25え10

628 49 15
                                    

Seungri soğuk zeminde dizlerinin üzerinde otururken;
burnundan akan sıvının farkındaydı, dudağının sızısının da farkındaydı, şakaklarındaki acının da farkındaydı... Her şeyin farkındaydı.
Hak etmişti yani en azından bu kadarını bekliyordu. Ama onun için yapmıştı, her şey onun gülümsemesini tekrar görmek içindi... Hana'yı gittiği günden beri arıyordu.
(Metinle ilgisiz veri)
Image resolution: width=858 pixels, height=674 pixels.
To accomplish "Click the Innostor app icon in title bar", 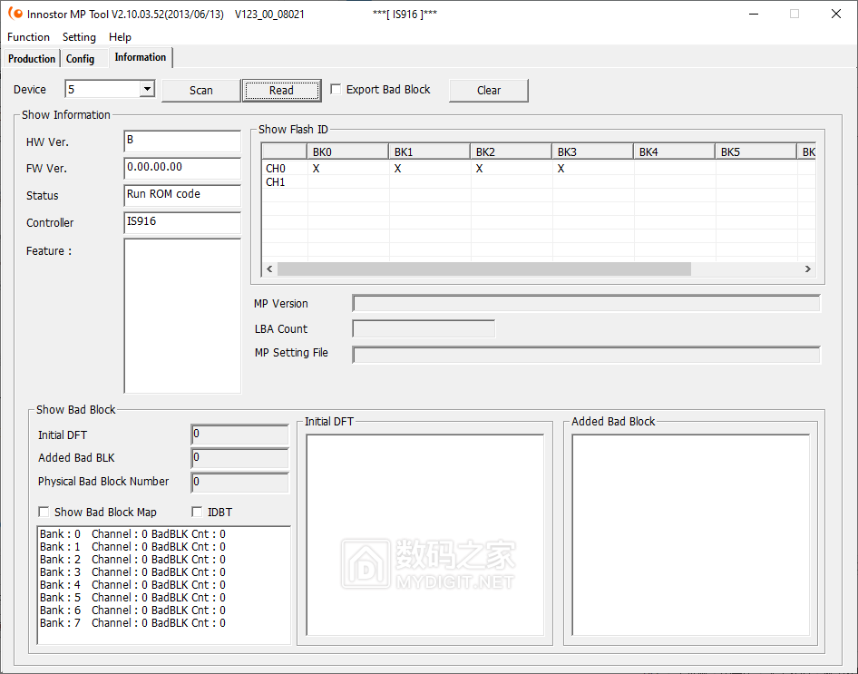I will (x=15, y=14).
Amerika da değildi babasının yanında değildi, hatta babasının yıllardır Hana'nın ne yaptığından nerede kaldığından, nasıl yaşadığından haberi bile yoktu. Piç herif Seungri Hana'yı sormak için görüşmeye gittiğinde
"Hep öyleydi kafası atmıştır, kim bilir nere de kimin kollarında! Kendine başka bir kadın bulsana?" Demişti bu iğrenç lafları söylerken ki çirkin, iğrenç, ukala gülümsemesini hala beyninden silemiyordu bu lafları ettikten hemen sonra yanına gelen Seungri'den bile yaşça küçük kadına sarılışı hala gözlerinin önündeydi...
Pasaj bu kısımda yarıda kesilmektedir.